Paperback Nonfiction:
1. The Story of Act 31, by JP Leary
2. Prayers for Healing, by Owen Maggie
3. The Death and Life of the Great Lakes, by Dan Egan
4. Capital Vol 1, by Karl Marx
5. Call Them by Their True Names, by Rebecca Solnit
6. 52 McGs, by Robert M. Thomas
7. Look Back and Laugh, by Liz Prince
8. The Color of Law, by Richard Rothstein
9. A General Theory of Love, by Thomas Lewis, Fari Amini, and Richard Lannon
10. Hillbilly Elegy, by JD Vance

Rebecca Solnit's latest collection, Call Them by Their True Names: American Crises (and Essays), hits our top ten for the first time since its paperback release on September 4. Elaine Elinson writes in the San Francisco Chronicle: "Solnit, the Bay Area journalist, historian and activist, is the author of more than 20 books, including the international bestseller Men Explain Things to Me, which inspired the creation of the pitch-perfect verb “mansplaining,” now in the popular lexicon." The book recently won the Kirkus Prize for nonfiction. More about that in this NPR story.

Books for Kids:
1. Potato Pants!, by Laurie Keller
2. Arnie the Doughnut hardcover, by Laurie Keller
3. Seeing Red V12 Whatever After, by Sarah Mlynowski
4. Fierce paperback, by Aly Reisman
5. Upside Down Magic V1, by Sarah Mlynowski, Lauren Myracle, and Emily Jenkins
6. Lulu and Rocky in Milwaukee, by Barbara Joosse, with illustrations by Renée Graef
7. Fairest of All V1 Whatever After, by Sarah Mlynowski
8. Weather or Not V5, Upside Down Magic, by Sarah Mlynowski, Lauren Myracle, and Emily Jenkins
9. Meet the Latkes, by Alan Silberberg
10. Sleep My Bunny, by Rosemary Wells

Sarah Mlynowski visited area schools for her latest book Seeing Red, volume 12 in the Whatever After series. The series starts with Snow White (of course, it's a magic mirror) and each new volume entails Abby being plunked into a new fairy tale. In the latest, Abby wants to go to a sleepover but the magic mirror sends her to the world of Little Red Riding Hood instead. The next one comes out April 2019 and its called Spill the Beans.
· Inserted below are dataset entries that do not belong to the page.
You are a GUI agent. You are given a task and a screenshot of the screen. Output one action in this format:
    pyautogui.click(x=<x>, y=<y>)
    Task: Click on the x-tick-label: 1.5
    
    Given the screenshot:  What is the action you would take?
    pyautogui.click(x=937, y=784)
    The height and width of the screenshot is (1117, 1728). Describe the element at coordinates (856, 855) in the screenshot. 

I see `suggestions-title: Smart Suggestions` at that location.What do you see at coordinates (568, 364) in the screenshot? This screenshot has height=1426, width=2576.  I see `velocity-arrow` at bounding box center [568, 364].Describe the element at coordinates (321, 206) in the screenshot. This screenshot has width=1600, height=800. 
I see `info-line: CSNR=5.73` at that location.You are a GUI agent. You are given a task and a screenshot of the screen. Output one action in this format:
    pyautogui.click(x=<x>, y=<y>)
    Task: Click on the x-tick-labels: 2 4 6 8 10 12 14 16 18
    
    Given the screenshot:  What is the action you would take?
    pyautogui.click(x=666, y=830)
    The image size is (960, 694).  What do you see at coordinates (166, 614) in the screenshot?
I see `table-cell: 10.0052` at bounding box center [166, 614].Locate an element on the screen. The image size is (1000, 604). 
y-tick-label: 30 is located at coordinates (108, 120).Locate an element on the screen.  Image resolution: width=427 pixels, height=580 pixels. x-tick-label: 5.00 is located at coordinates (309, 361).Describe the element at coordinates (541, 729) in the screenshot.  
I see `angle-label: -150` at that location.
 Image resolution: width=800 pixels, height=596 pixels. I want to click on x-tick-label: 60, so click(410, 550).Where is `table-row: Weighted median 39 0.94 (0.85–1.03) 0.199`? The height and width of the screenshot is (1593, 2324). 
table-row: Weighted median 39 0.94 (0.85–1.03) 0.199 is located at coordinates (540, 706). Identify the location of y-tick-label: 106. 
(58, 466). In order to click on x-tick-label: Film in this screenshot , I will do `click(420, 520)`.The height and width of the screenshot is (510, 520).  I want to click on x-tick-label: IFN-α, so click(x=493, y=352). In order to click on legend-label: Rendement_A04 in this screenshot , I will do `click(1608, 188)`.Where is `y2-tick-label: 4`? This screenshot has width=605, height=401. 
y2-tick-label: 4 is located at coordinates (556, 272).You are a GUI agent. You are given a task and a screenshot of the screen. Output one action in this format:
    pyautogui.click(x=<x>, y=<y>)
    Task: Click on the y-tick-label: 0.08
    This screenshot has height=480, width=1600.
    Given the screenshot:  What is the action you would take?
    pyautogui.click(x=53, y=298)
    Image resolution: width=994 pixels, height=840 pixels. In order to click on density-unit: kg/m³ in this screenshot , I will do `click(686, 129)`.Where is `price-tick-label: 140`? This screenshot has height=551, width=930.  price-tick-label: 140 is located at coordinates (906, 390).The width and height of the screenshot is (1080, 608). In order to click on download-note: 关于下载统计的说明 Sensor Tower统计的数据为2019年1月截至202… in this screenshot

Guess where Abby goes next! This comes with a rec from Jane - several of her grandkids have loved this series.

Over at the Journal Sentinel, Jim Higgins has compiled 88 books for holiday gift giving. Check out the list and count how many you've read, and maybe make a second list of which books you want to read. And why not a third with the books you're hoping to give as gifts.